- WHAT YOU NEED TO DO:
Set down, word for word, the span of the forum thread comparing toy and standard poodles that begins at the words "Is that true" and stops after "so much smaller.".
===== PROVIDED PASSAGE =====
# Toy vs Standard



## Winnow (Jan 2, 2010)

Ok I never had a small poodle in my home before, but my first impression is that they are more active then the big guys.

Is that true ?
What is your opinion people who have had both ?


----------



## Locket (Jun 21, 2009)

The toys I've met are not NEARLY as active as my standards. The minis I've met are MUCH more active than my standards.

Even if toys are generally more active than standards, I would assume it takes less space and "work" because they are so much smaller.


----------



## Rockporters (Jan 14, 2010)

I used to think it was a Toy thing to follow their person everywhere they go in the house. My old Toy must get up and make the trek to the kitchen with me, to the bathroom with me, to the basement for laundry with me LOL. Up and down the stairs all day long with me.

My GR could sleep through chores and bathroom trips like a pro . Jasper, however, is just like the Toy!! Up and down, up and down. Follows me everywhere. 

I was thinking it's a Poodle thing!


----------



## lizzardran08 (Jul 1, 2010)

i Have a miniature poodle. shes not a toy of course but still.
Her name is Bianca and shes wonderrful..
Ive always wanted a standard(either black,silver,or red/brown)
She is very HYPER though... but She is also very laid back..
She does welll going hiking,to the beach, to the lake, up in the snow, dog parks and running wild with the oter dogs, and just being outside. she also does well just sitting next to you while you read a book, or watch tv or sleep(boy does she love to sleep)
I also have a 7 month old boxer puppy that she wears out in no time.
I tell everybody shes the perfect dog, shes got the brains,beauty, the perfect size without being too big or too small. (she weighs about 15-17lbs).
From what i know aboout toys and what i see working with them(groomer) they can be a bit yappy and nippy.
What ive heard is poodles usually get better as the size gets bigger(toys,mini, and st.)
I want a spoo really bad but its jsut not the rite time for me..
if i were to pick between the two you can ttell id def.. go for the spooo.


----------



## Rockporters (Jan 14, 2010)

lizzardran08, I have to disagree about Toys being yappy and nippy. Like any dog, they only get that way if allowed or encouraged. Really they are just dogs regardless of size.
===== PROVIDED DATA =====
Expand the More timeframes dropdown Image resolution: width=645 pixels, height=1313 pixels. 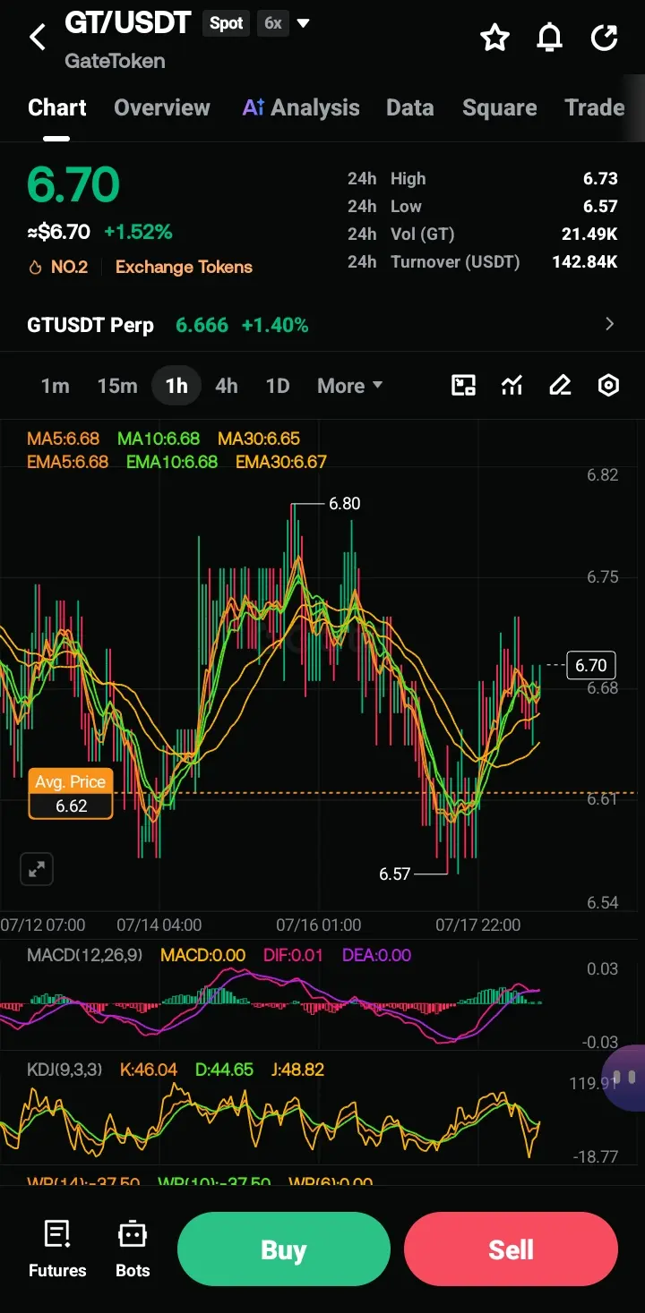pyautogui.click(x=349, y=386)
=====
- COMPLETE RESPONSE:
Is that true ?
What is your opinion people who have had both ?


----------



## Locket (Jun 21, 2009)

The toys I've met are not NEARLY as active as my standards. The minis I've met are MUCH more active than my standards.

Even if toys are generally more active than standards, I would assume it takes less space and "work" because they are so much smaller.